1. Determinism is the view that we are not morally responsible for our actions.—T or F?
2. There being a
first moment in the realm of everything, a first state of the realm of everything, does not refute determinism, the view that the pastguarantees the future, because that first state—being first—is not even a future (not even, that is, something with a past).—T or F?
3. Since the key principle behind the view that determinism is true is that everything has a full cause, if determinists hold that there is a first state of the everything, then determinists must hold that the first state of everything is uncaused.—T or F?
4. An agent causing an action is incompatible with determinism.—T or F?
5. Why does a hard determinist typically think that determinism is true? (a) There is a full explanation for everything; and the only viable explanation for the future is everything that obtained in the past (since self-caused happenings are impossible). (b) Things do not just happen for no reason; and the reason why the future that does play out does play out can be provided only by what came before the start of that future (since things do not just pop up as a result of causing themselves to be). (c) There can be only one ultimate-initiating origin of and explanation for what occurs, and thus there cannot be many future paths forking out from that one source. (d) a and b (e) all of the above.

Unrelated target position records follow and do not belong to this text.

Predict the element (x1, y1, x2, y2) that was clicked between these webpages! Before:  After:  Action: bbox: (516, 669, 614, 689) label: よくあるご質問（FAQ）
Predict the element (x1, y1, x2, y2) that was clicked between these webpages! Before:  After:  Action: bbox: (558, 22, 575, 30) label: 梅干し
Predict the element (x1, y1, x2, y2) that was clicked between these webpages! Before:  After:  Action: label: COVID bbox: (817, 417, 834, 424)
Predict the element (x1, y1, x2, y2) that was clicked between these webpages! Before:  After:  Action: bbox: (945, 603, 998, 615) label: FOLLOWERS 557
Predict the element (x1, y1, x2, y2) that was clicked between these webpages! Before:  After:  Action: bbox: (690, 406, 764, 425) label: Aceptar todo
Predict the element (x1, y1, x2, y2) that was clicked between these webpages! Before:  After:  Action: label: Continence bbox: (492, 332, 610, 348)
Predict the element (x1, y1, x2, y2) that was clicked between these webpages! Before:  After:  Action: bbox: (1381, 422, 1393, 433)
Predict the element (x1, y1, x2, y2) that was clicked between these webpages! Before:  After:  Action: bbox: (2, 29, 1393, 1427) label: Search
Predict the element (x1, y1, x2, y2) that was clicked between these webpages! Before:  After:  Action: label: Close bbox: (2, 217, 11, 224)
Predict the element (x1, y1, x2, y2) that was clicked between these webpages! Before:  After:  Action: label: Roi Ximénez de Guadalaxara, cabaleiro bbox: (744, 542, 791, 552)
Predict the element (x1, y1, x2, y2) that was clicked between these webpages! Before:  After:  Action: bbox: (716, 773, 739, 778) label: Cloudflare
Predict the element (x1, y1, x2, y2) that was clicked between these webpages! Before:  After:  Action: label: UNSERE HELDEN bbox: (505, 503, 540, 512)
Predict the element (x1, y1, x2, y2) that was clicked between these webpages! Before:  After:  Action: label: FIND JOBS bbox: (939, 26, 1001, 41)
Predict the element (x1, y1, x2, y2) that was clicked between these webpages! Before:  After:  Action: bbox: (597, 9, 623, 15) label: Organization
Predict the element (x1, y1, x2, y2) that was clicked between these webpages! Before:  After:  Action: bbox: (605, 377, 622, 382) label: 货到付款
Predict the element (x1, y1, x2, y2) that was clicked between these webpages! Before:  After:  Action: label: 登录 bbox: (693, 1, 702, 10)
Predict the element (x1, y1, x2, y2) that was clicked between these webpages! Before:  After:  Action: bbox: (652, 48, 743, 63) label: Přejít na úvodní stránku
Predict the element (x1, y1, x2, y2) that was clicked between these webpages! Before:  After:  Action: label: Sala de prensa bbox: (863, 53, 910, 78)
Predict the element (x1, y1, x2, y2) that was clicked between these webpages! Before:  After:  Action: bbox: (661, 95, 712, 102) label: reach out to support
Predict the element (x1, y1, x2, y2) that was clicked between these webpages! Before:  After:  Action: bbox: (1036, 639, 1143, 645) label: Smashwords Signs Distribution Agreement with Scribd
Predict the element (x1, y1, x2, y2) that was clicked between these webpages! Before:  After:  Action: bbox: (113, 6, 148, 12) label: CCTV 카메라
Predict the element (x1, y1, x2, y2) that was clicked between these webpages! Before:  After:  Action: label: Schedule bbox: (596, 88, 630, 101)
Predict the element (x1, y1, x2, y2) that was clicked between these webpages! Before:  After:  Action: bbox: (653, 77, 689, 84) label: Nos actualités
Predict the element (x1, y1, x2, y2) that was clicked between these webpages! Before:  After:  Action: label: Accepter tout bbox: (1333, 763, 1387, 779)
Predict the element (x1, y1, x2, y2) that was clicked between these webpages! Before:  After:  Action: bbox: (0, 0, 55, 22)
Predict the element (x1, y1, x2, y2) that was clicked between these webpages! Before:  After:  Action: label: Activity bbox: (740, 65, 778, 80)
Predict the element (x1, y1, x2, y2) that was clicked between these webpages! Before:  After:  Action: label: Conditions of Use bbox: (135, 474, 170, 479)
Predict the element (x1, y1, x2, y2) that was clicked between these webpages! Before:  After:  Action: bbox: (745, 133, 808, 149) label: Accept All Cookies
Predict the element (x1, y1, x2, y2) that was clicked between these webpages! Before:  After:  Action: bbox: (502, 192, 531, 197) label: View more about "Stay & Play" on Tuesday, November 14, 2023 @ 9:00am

6. Determinism is the view that (a) if it is bound to be the case that I fall next Monday during lecture, then (although there may be many possible ways that things can proceed from now until Monday) there is no way for me to avoid falling during lecture on Monday. (b) the past guarantees the future at least on some occasions. (c) the past settles the future; the future is not objectively open. (d) a and c (e) all of the above
7. To say that A is self-caused is to say that A is brought about by A.—T or F?
8. Why does a compatibilist think that free will and determinism are compatible?